The traps were out for about a week, and I saw no evidence of any rat in all that time. I have no idea why. A friend of mine says she thinks the rat must have decided, "I'm not going back to that house again. Every time I go there, the guy tries to kill me." Maybe that's it. Or maybe the rat was eaten by one of the neighborhood cats I often see in my backyard. Or maybe the rat simply found a house it likes better. In any case, it looked like I was free of rodents at last, which was a relief, although I did sort of want to see how well the electrocution device worked.

I was all set to declare the my battle with the rodents over and to proclaim myself the victor -- as a matter of fact, just yesterday I told a few people that I thought the rats were gone for good -- but today, just a couple of hours ago, I checked the traps and saw that even though the spring-loaded trap was still set, the peanut butter had been eaten completely off. I assume that was done by a rat, so I guess the battle isn't over yet. I may get to see how well the electrocution device works after all.

If it doesn't work, I've still got a few options left. I saw some ultrasonic rat repellent devices at the hardware store, for example, and I may experiment with those. They may do the trick, but I have to admit that I don't have very high hopes. All the anti-rodent technology I've used so far has been ineffective, so maybe I'm approaching this whole problem the wrong way. Maybe in order to catch the rat, I must first learn to think like a rat, but I don't even know if that's possible.

I'm not sure what caused this rat problem in the first place, although I suspect it might have something to do with the new garage that I had built in front of my house. Maybe the rats used to live in the plants and weeds where the garage now stands, and when the plants were torn up the rats had to find a new home. Or maybe it has nothing to do with the garage -- maybe a plague of rats will soon be visited upon us all, and this is only the beginning.

Anyway, if you're one of the few people who actually reads this blog, you're probably as tired of hearing about rodents as I am of writing about them. So let's move on to my next topic.

Now that summer's long gone, the weather is a little cooler and fruit and vegetables don't ripen as quickly. That's not a problem if you're patient -- or if you enjoy eating fruit before it's ripe -- but for everyone else, I'll pass along the following.

If you've read one of my earlier posts on avocados, you know how much I like them. I was at the grocery store a while ago, and there was a little pamphlet by the avocado pile. It didn't contain much information -- just the standard stuff about how an avocado isn't ripe until the skin is black, and the hint about making avocados ripen quicker by putting them in a paper bag. I never actually tried that myself, but people say it works and I will take their word for it.

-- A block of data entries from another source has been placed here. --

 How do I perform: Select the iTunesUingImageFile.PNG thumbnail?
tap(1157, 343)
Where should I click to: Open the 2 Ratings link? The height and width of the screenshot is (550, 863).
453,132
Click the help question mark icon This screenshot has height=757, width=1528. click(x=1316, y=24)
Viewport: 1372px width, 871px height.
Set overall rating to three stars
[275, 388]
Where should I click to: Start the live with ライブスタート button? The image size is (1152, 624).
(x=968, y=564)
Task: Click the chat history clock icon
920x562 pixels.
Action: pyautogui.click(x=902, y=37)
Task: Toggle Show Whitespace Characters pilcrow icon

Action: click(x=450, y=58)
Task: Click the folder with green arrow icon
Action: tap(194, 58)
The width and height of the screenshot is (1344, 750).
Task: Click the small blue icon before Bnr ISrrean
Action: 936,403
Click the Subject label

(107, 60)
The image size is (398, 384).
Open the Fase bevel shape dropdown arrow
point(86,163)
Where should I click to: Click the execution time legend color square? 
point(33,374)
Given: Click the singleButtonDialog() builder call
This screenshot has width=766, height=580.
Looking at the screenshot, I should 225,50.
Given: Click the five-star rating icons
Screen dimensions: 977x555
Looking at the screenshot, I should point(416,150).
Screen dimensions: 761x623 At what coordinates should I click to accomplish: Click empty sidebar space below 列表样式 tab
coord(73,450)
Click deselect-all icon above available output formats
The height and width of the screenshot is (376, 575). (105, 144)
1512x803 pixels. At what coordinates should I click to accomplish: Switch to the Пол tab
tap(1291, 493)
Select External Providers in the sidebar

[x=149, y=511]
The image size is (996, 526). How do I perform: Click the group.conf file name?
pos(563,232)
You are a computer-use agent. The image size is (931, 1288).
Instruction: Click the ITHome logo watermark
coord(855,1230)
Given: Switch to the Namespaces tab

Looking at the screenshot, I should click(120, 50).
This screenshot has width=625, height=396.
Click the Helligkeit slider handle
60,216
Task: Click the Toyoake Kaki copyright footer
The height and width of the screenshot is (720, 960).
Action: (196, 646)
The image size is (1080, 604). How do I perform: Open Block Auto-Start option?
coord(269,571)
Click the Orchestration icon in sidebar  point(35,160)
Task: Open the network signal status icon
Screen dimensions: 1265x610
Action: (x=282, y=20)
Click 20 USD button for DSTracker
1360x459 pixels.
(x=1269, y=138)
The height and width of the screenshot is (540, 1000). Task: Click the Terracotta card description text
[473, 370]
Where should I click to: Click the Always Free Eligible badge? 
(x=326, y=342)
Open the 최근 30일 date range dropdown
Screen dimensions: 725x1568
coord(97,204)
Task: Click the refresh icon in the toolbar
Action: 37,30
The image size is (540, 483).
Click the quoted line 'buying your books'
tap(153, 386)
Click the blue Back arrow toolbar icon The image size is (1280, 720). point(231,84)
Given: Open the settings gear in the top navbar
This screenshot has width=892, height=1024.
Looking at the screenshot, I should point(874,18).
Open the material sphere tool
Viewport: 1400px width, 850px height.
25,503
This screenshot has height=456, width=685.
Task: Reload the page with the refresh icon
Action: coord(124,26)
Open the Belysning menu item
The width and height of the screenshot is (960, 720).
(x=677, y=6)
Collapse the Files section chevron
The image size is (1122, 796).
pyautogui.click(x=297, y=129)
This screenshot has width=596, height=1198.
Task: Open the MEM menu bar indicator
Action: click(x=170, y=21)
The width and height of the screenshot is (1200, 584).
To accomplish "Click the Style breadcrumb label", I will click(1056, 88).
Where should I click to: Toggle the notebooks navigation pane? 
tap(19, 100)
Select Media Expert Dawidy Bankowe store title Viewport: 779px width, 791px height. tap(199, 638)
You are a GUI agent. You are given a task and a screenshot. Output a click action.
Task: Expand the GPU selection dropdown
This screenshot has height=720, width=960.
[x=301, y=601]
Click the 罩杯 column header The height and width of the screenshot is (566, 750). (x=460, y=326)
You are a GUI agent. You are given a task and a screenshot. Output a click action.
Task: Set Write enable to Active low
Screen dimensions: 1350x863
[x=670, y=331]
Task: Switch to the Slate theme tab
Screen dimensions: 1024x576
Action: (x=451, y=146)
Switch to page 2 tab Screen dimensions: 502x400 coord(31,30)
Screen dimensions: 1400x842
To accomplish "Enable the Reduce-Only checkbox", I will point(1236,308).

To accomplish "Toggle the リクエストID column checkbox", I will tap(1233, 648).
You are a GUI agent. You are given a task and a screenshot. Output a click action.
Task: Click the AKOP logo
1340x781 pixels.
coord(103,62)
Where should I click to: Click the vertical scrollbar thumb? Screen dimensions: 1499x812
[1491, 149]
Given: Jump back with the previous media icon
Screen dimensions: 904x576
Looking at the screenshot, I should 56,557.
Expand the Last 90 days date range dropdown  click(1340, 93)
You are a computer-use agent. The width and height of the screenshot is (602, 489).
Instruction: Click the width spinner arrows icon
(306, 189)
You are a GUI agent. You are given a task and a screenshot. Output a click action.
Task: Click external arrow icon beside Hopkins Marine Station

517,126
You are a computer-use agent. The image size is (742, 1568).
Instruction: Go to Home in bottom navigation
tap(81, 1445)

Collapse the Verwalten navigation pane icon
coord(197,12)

By the way, there are probably still a few people who think the avocado is a vegetable. That's probably because, although technically a fruit, the avocado is functionally a vegetable -- not only because it can be used where other vegetables are used, but also because for its entire life, it remains in a persistent vegetative state. It shows no brainwave activity and it has a limited sense of its immediate surroundings. The same thing applies to the tomato, of course, but you probably already knew that.

When I was a kid, we used to buy vegetables and fruits at the supermarket and fool them into thinking they were ripe when they really weren't. By manipulating climatic conditions or controlling the amount of light they receive, it's really easy to trick them. Sometimes, by picking the stem off of an apple or pear or avocado, you can make them believe that they've just fallen off the tree, which causes them to ripen quickly.

Of course, most people today have abandoned those outdated methods in favor of more predictable techniques using chemicals or hypnosis.

I remember hypnotizing a cantaloupe one time when I was in college. It made the cantaloupe ripen more quickly, but I don't think it tasted very good.